Héritière d’une histoire corrompue ou se mêlent les révolutions déchues, les techniques devenues folles, les dieux morts et les idéologies extenuées, ou de médiocres pouvoirs peuvent aujourd’hui tout détruire mais ne savent plus convaincre, ou l’intelligence s’est abaissée jusqu’à se faire le servant de la haine et de l’oppression, cette génération a dû, en elle-même et autour d’elle, restaurer à partir de ses seules négations une part de ce qui fait la dignité de vivre et de mourir ».

Au Rwanda, force est de constater que la période 1990-1994 n’est pas qu’une époque, mais une construction politique, sociale, sécuritaire, économique, diplomatique et culturelle qui organisa le présent et le futur.

En effet, une génération entière, la nôtre, au quatre coin du monde, l’a habité, s’identifia et se l’appropria.

Elle a fait jaillir des caractéristiques qui rappelaient un ancrage historique commun. Le catalyseur.

C’est fut une expérience historique, féconde, créatrice, émancipatrice ; celle de la guerre de libération qui réhabilita le Rwandais dans sa dignité !

En foi de quoi, sa remise en cause intellectuelle apparait bien difficile à entreprendre.

Oui, force est de constater qu’une fois établies, certaines époques sont bien difficiles à remettre en cause.

C’est un héritage de la bravoure que nous lèguerons à la postérité avec fierté.
Une époque d’un passé récent que nous évoquons déjà entre nous avec un brin de nostalgie.

Cette expérience vécue et relatée à loisir. Avec ses lots de ruptures, des comparaisons et cette prégnance dans les raisonnements et les pratiques.
C’est ainsi que se fabrique l’histoire. Une succes

Chaque époque se prolonge dans la suivante et il ne saurait en être autrement par ailleurs dans la mesure où d’innombrables vies humaines chevauchent chaque ligne de démarcation.

Le langage courant change, la perception du temps.
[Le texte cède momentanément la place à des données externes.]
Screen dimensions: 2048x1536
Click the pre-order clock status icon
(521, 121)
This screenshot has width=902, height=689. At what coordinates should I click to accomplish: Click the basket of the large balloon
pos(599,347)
Les imaginaires se structurent ainsi par les bornes temporelles que les ainés ont pris soin de délimiter, de caractériser et de nommer.

Des découpages qui façonnent une époque, une conception de l’histoire et des faits sociaux ainsi que le rapport au temps.

L’évènement ou les événements jouent un rôle déterminant pour justifier, expliquer ou comprendre le passage d’une époque à une autre.

Ces points de bascule qui sont les signes avant-coureurs d’une rupture radicale.

Ce qui fournit des leviers pour interroger les phénomènes qui séquencent, structurent et orientent nos vies dans les époques.

Manifestement, nous vivons un changement d’époque. On le voit à certains événements jugés impensables hier.